(Stored records)
= Beginning of Section =
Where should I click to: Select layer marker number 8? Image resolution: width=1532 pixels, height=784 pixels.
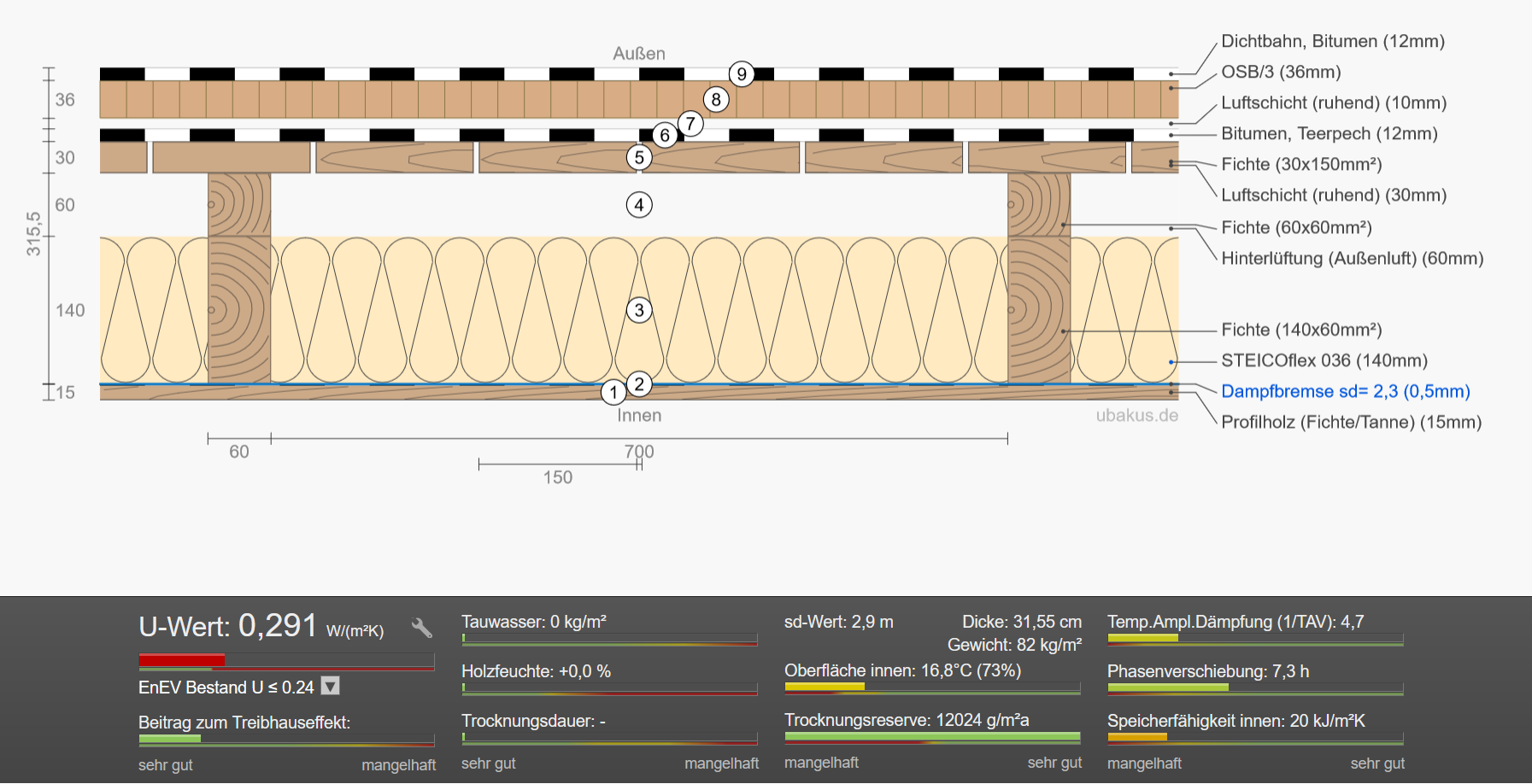pyautogui.click(x=716, y=100)
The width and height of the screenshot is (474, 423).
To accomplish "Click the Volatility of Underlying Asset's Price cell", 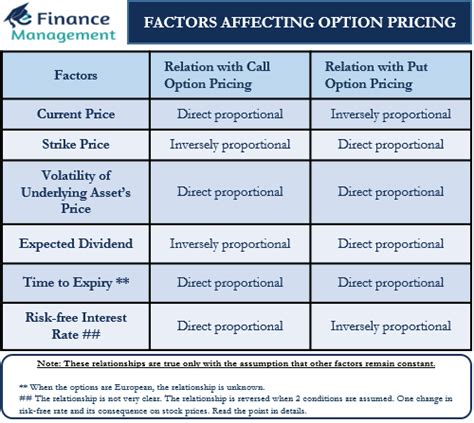I will 76,192.
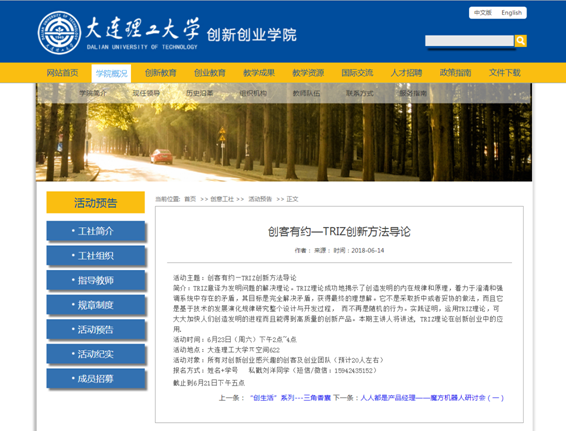Open previous article "创生活"系列 link
Screen dimensions: 566x431
click(x=290, y=398)
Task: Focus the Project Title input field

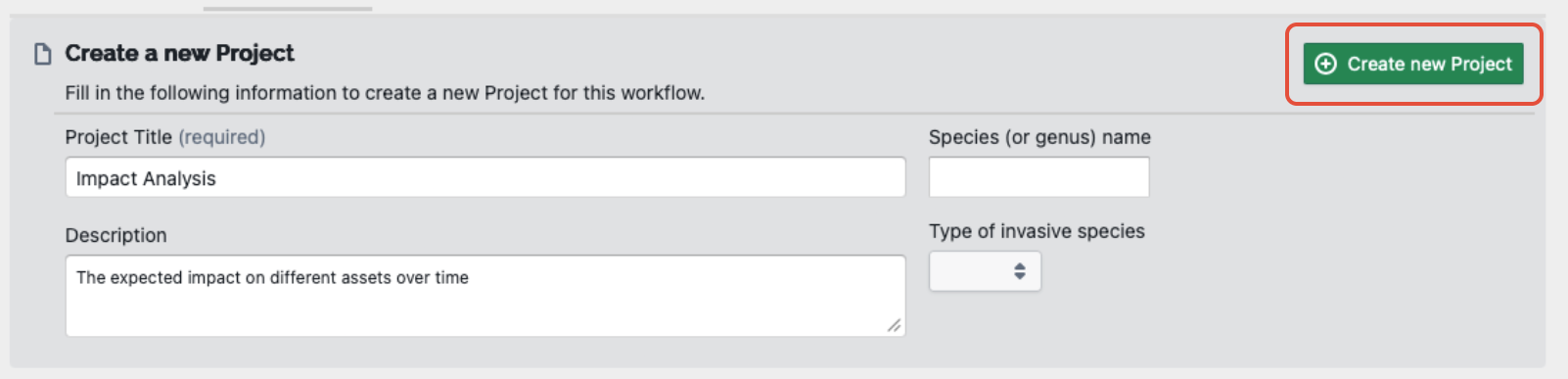Action: (x=485, y=177)
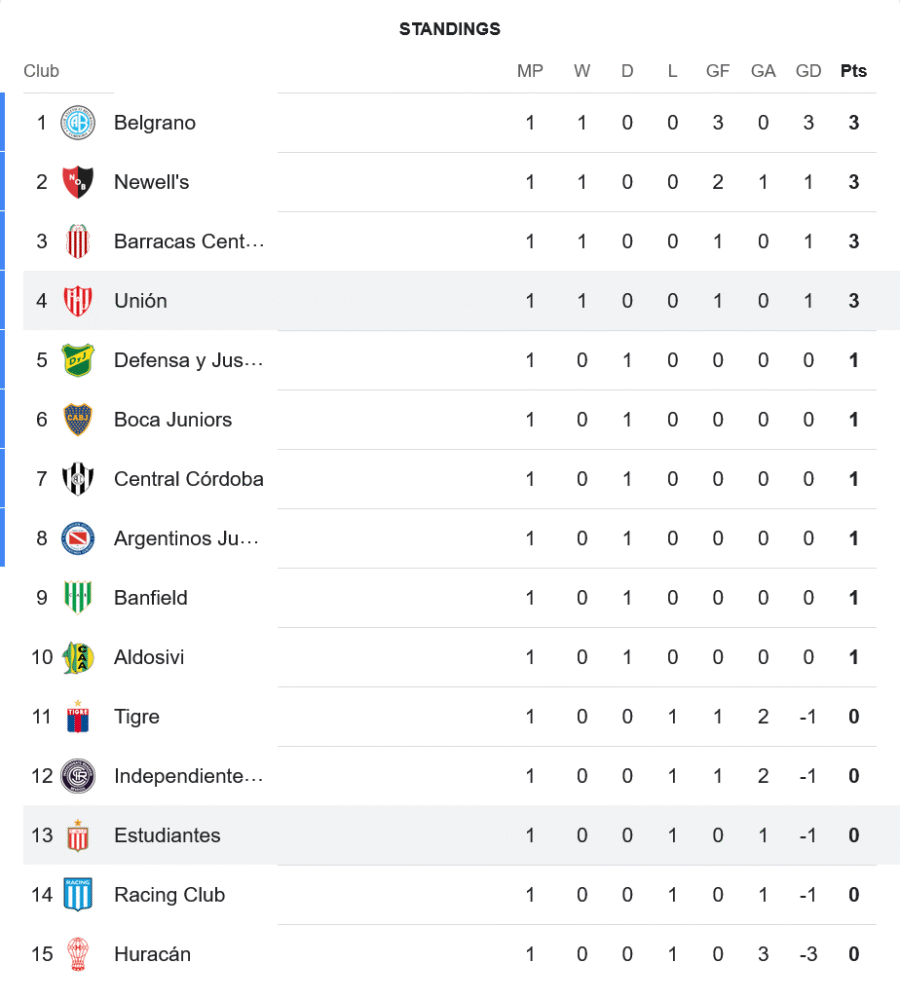Click the GD column header

[x=808, y=71]
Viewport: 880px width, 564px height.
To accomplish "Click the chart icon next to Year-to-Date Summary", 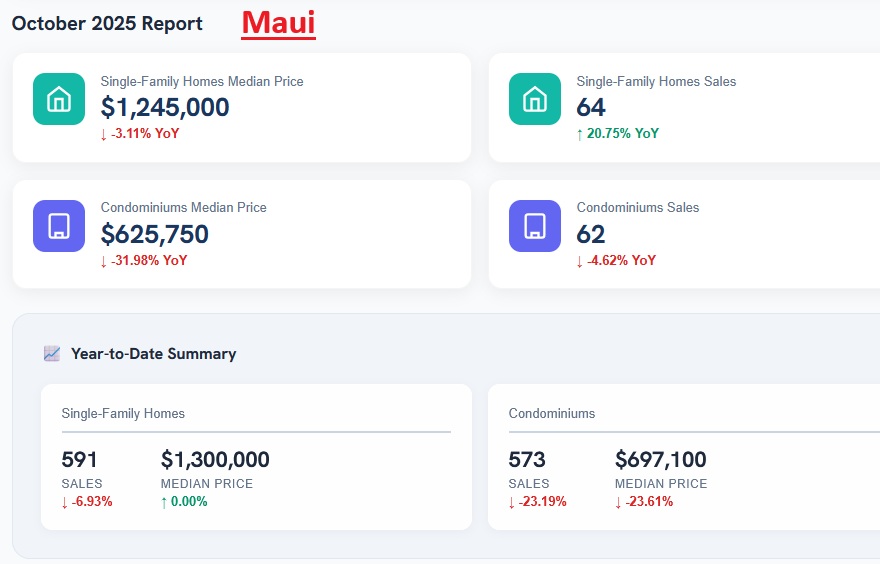I will [x=52, y=353].
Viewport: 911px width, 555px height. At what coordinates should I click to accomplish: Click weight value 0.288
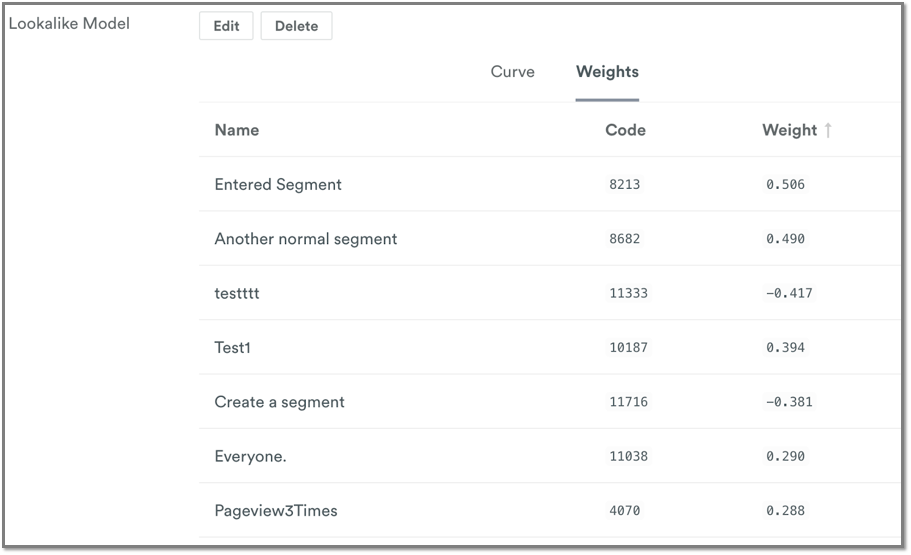785,511
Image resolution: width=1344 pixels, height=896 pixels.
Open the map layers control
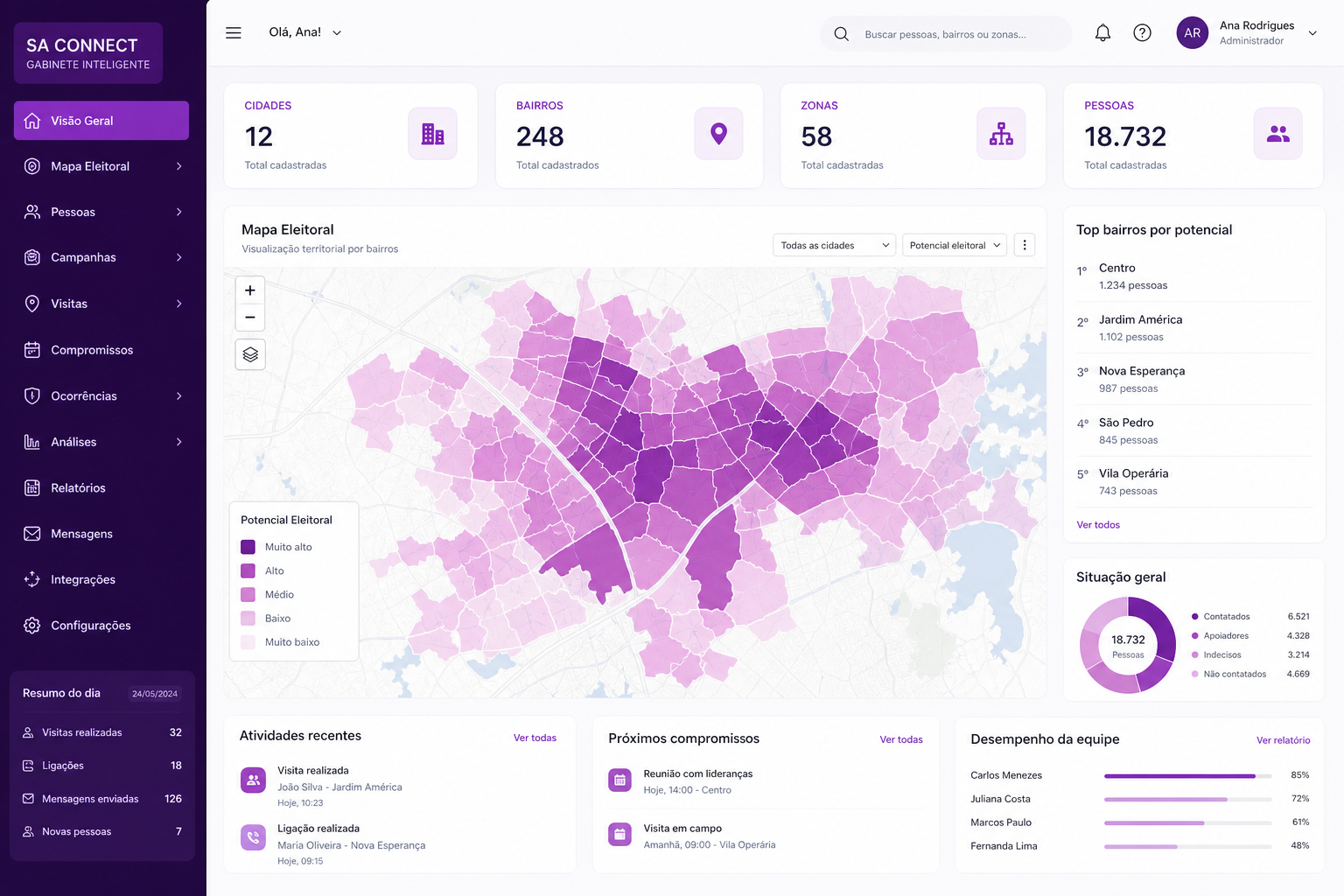coord(250,354)
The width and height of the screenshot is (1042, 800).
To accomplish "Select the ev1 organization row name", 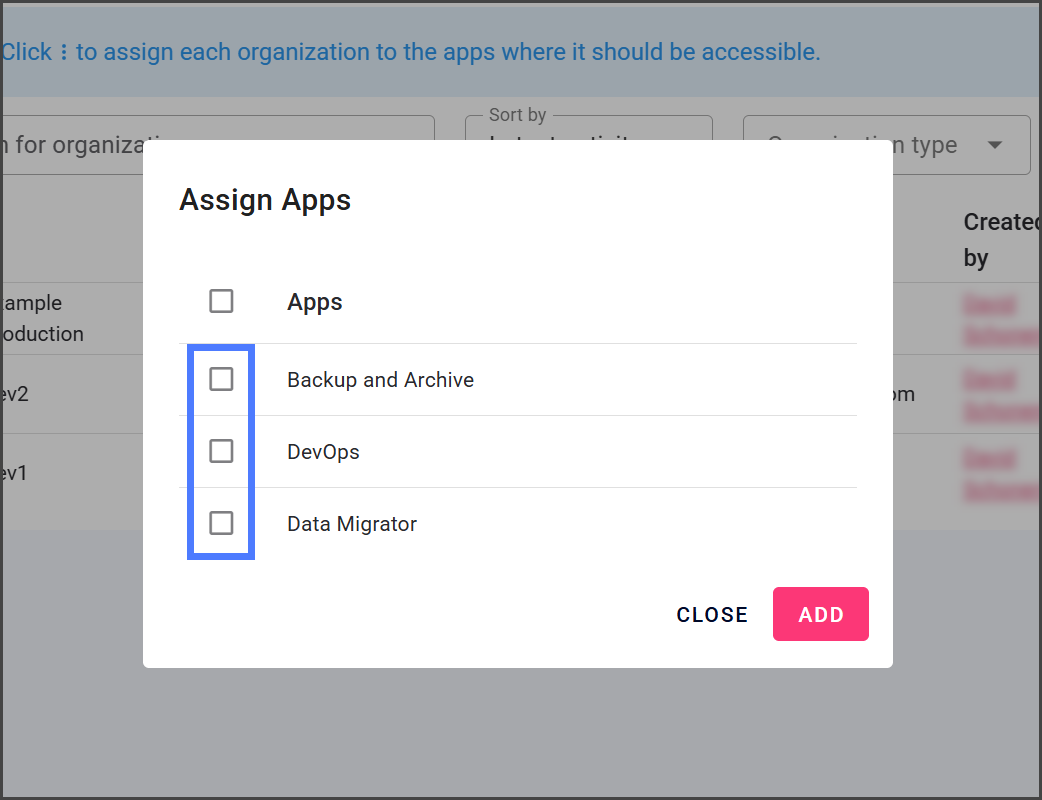I will point(14,473).
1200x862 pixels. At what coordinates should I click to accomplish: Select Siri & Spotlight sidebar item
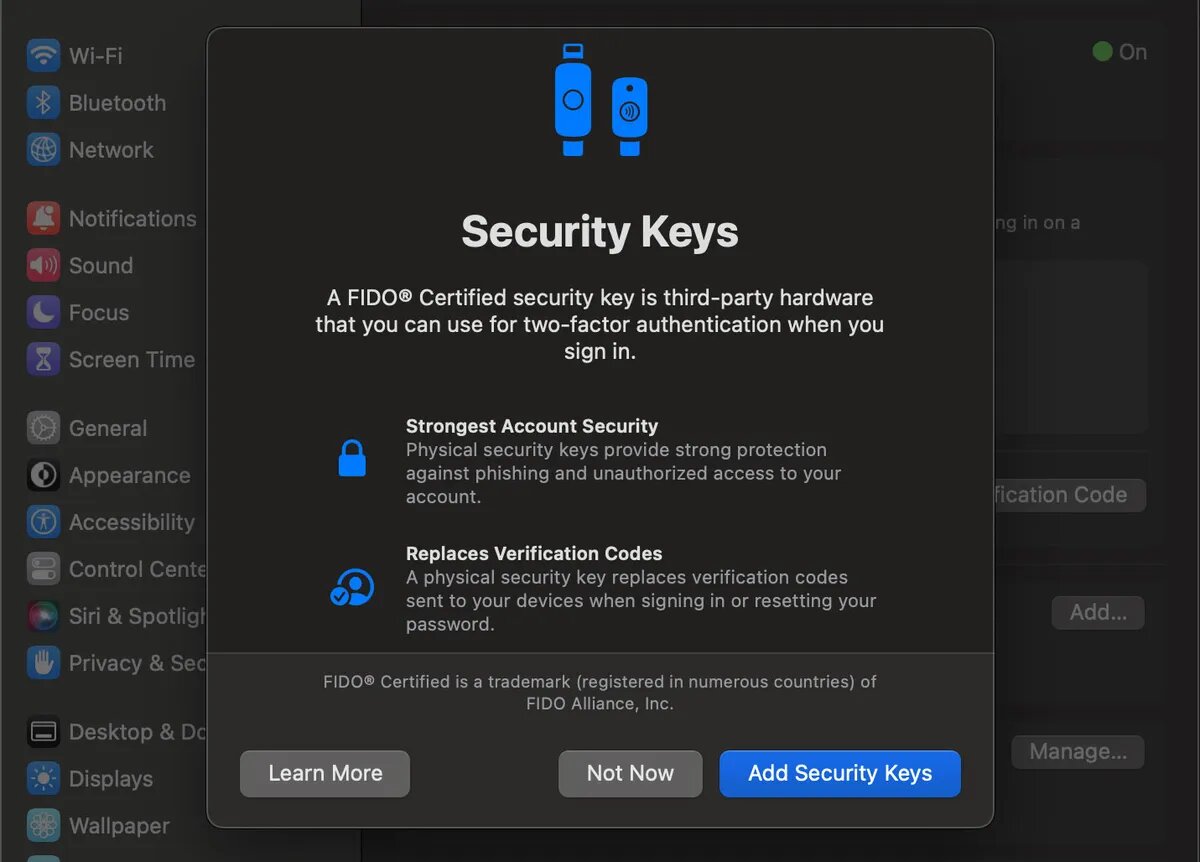point(116,616)
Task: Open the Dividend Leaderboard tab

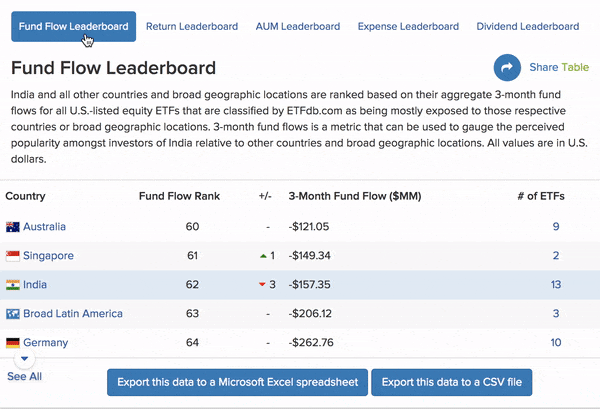Action: coord(527,27)
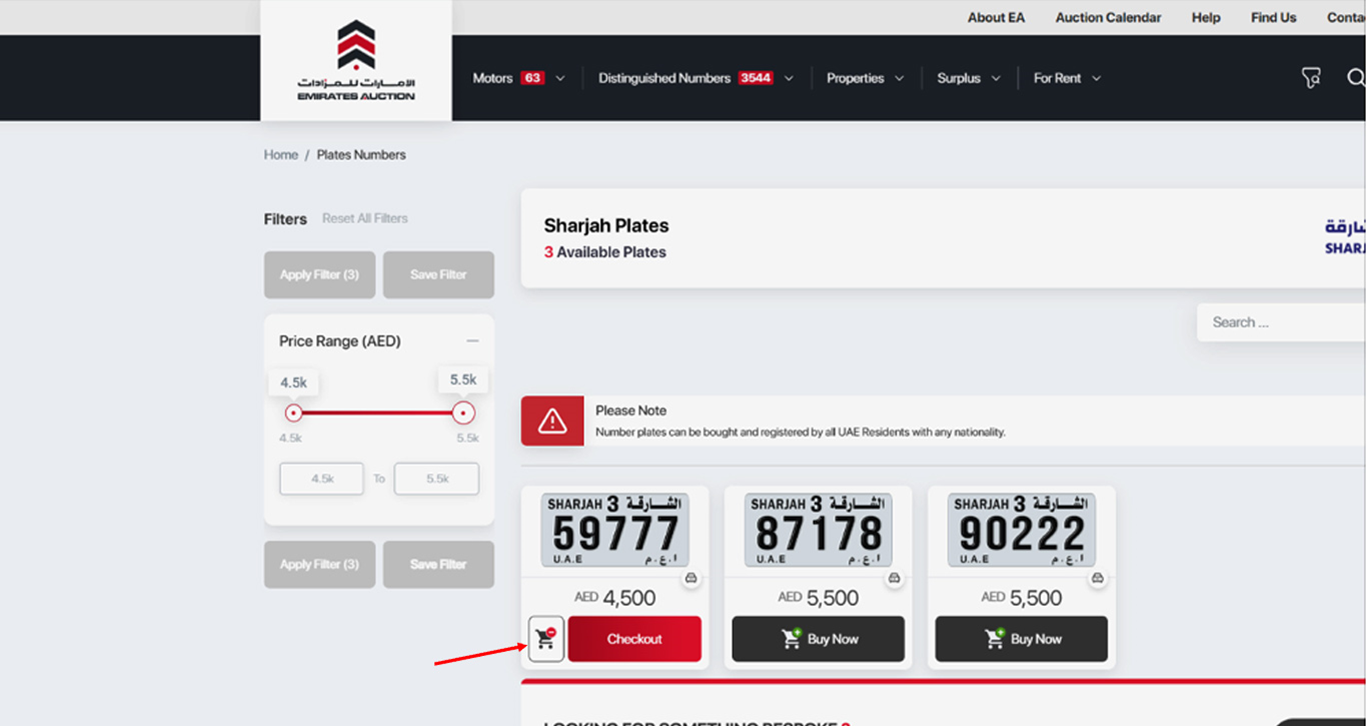Open the Surplus navigation dropdown

tap(995, 77)
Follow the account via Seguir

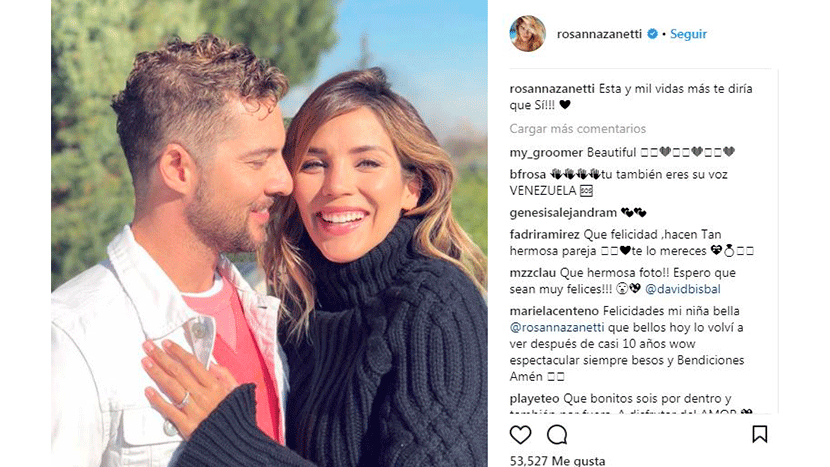coord(688,34)
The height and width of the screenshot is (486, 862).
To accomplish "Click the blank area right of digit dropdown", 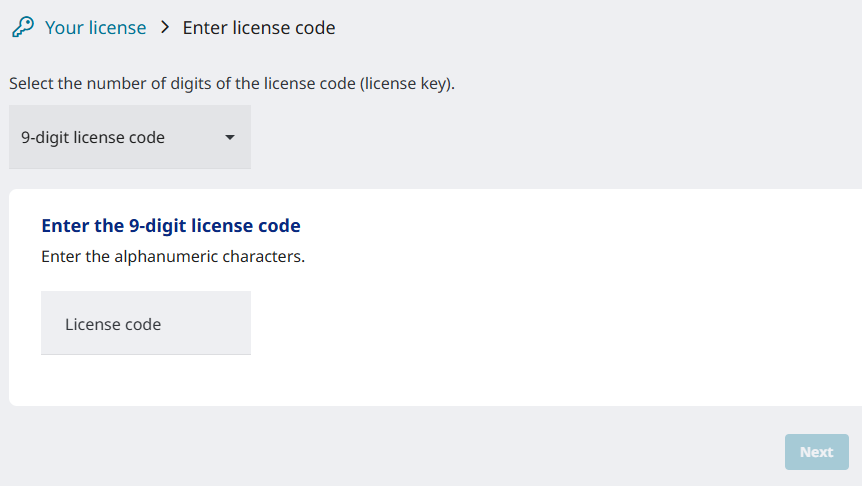I will [550, 137].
= End of Section =
## Task instructions
Find and copy each line above holding "screenshot".

## Response
The width and height of the screenshot is (474, 423).
The width and height of the screenshot is (1042, 800).
The height and width of the screenshot is (486, 862).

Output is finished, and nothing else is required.